The “Proud inference” has been extended to a variety of employment discrimination cases, including those arising under the ADA. See, e.g., Tyndall, 31 F.3d 209 (applying Proud to an ADA case).
    In the instance case, the evidence was sufficient to indicate that the same person who hired plaintiff did not fire her. Conley, the person who hired plaintiff, testified that at some point during the Spring of 1995, Dean Clark encouraged him to consider reassigning plaintiff to a location other than the jail. Conley further testified that Clark asked him to consider a reassignment after discussing it with Durham Tech's chief financial officer, Ed Moore. Conley stated that prior to his conversation with Clark, he was not concerned about having plaintiff teach at the jail.

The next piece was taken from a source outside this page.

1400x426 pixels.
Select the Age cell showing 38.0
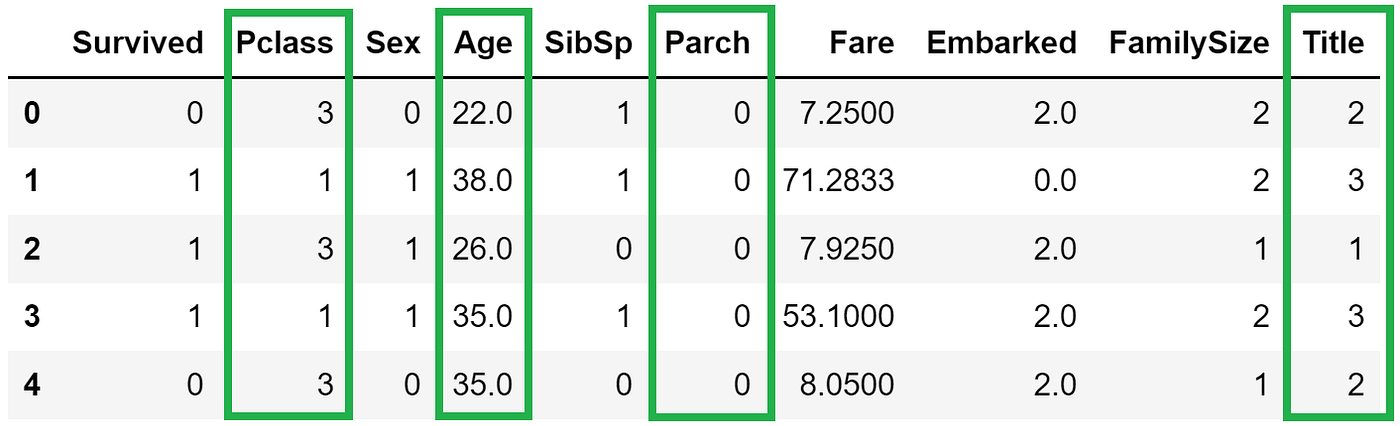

    When asked specifically who made the decision to not reassign plaintiff to the jail, Conley first testified that it was a consensus of Clark, another administrator, and himself. However, further testimony revealed that in his deposition, Conley stated that prior to informing plaintiff she would not be reassigned to the jail, Clark had already instructed Conley not to reassign plaintiff to her present position. As such, the evidence, construed in the light most favorable to the plaintiff,demonstrates that the same person did not hire and fire plaintiff, and therefore, defendant was not entitled to an inference of nondiscrimination. Accordingly, we hold that the court erred in directing a verdict for defendant with regard to plaintiff's claim under the ADA.
    For the reasons stated herein, we affirm the trial court's order granting defendant's summary judgment motion based on plaintiff's state law claim of retaliatory discharge. Furthermore, we reverse the decision of the trial court directing a verdict based on plaintiff's ADA claim and remand for further proceedings consistent with this opinion.
    Affirmed in part, reversed in part.
    Judges GREENE and WALKER concur.